*Given problem A*. In the tributes to Bob Dorough, why was Tim Masters unsure whether Bob would recognize him at the education fundraiser in DC?
*Given problem B*. From the tributes to Bob Dorough, extract everything from "When I moved" down to "along the way.".

*Supplied passage*.
'''

He taught us in every song he wrote. He was a Master teacher.
“Live love today, let come tomorrow what may 
Don’t even stop for a sigh, it doesn’t help if you cry 
That’s how I live and I’ll die 
Devil may care”
Love you Bob.” – Laurie Ziegler

“Like every other child of the 70s, I learned about “Bills”, “Laws”, and the function of “Conjunctions” – thanks to Bob and his songs on SchoolHouse Rock.
When I moved to the Poconos, I was fortunate enough to meet Bob and talk with him. I learned so much about singing and playing the piano from watching him perform, perhaps as much as any teacher I’ve had along the way.
Whatever tune Bob was playing or singing, he made it “cool”. To me, that is a great goal for the rest of us to try and achieve, even if we only succeed now and then 🙂
My thoughts and prayers are with his friends and family, as we celebrate the life of a wonderful man.” – Dave Freeman

“Sally, I am so very sorry for your loss. There’s nothing I can say that the world doesn’t already know. I am fortunate to have a photo of Bob, that I took during a Jazz Masters Class, hanging on the wall in my home. He’ll be with us always! Love, Sally” – Sally Duffy

“Bob was one of my jazz heroes. As a jazz radio host/producer for nearly 40 years, I don’t think a week has gone by that I haven’t played or promoted his music…everything from the Bethlehem release to “Live at the Deer Head Inn.” As many have noted, Bob was always the coolest cat in the room. He rocked that distinctively hip ponytail for the last several decades. He was also the nicest, warmest, funniest guy you’d ever want to meet, and I can’t say enough about how great it is when you meet one of your heroes and they turn out to be as nice and as friendly and as welcoming as Bob was. It was at least 25 years ago when I first reached out to Bob, whose records I’d loved but whom I didn’t know personally and had never met to that point. I can’t remember what prompted it…I had a question, I was looking for one of his CDs, and I probably wanted to get him on my show for an interview. He responded warmly and we struck up a semi-regular correspondence. Eventually we would meet and he would be a guest on my Jazz Masters program on Washington’s WDCU, the old Jazz 90. He was a great interview, full of wonderful stories…his genuine warmth and humble nature shone through every answer he gave, every reminiscence he’d share, and we stayed in more regular touch after that. I remember seeing him at The Nest Lounge in the Willard Hotel, and at Blues Alley, among other spots. The last time I saw Bob was several years ago here in DC at an education fundraiser. They’d invited him to perform a few of his Schoolhouse Rock tunes. As I approached him at the pre-show reception, I wasn’t sure if he’d recognize or remember me…it had been at least a few years since we’d seen each other. But, as soon as we were face to face, he flashed that big old Bob Dorough smile and embraced me like a long lost brother and we hung out for the rest of the evening. We even talked about doing another interview at some point. Alas, it wasn’t to be. My heartfelt condolences to Sally and Aralee. There will never be another Bob Dorough and the world feels a whole lot emptier now without him. I am so glad that we have his recordings to cherish forever.” – Tim Masters

“Sally and Family-
Your Bob was such a gentle and loving man. He made a lasting impression on all who met him. His kind words, his humor, his sense of generosity, the list goes on and on. How immensely amazing to have called him husband, father, friend. Sally, you and Bob introduced me to New York! Such special memories from that trip. We have all been truly blessed by having a small piece of Bob in our lives. Sending Love from Wisconsin.” – Vicki Blakeslee

“Dear Sally,
I am sorry for the world’s loss, but especially yours.

'''

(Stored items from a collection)
'''

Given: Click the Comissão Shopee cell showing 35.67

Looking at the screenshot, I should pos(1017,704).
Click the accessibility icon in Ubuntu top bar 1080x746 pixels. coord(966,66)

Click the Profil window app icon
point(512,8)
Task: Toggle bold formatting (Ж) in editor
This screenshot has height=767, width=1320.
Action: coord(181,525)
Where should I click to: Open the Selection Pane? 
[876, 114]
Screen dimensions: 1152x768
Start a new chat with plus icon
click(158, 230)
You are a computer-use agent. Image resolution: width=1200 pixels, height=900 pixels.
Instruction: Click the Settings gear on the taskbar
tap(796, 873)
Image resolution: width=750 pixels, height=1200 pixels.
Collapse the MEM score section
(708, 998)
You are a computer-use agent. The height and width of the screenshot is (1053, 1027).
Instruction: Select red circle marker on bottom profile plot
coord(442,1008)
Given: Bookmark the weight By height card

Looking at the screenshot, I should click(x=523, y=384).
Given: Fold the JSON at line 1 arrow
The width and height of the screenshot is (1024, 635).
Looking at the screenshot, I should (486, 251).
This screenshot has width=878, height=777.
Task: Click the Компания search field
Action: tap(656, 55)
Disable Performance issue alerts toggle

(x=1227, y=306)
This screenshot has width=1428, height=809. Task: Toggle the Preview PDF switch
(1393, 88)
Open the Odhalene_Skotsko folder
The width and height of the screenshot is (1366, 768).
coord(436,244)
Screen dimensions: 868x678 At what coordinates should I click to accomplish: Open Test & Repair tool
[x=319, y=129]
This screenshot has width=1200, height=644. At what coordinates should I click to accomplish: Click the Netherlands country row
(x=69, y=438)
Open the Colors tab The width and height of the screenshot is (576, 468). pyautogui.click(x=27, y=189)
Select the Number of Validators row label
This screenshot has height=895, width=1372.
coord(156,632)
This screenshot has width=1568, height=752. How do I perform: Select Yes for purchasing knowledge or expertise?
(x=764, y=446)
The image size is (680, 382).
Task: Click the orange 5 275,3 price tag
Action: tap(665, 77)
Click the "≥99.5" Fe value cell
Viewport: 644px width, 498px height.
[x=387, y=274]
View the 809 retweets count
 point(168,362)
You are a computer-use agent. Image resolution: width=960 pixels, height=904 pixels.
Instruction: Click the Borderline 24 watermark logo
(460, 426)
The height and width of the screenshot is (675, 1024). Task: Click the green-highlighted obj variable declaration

'''

*Written reply A*. It had been at least a few years since the two of them had seen each other.

*Written reply B*.
When I moved to the Poconos, I was fortunate enough to meet Bob and talk with him. I learned so much about singing and playing the piano from watching him perform, perhaps as much as any teacher I’ve had along the way.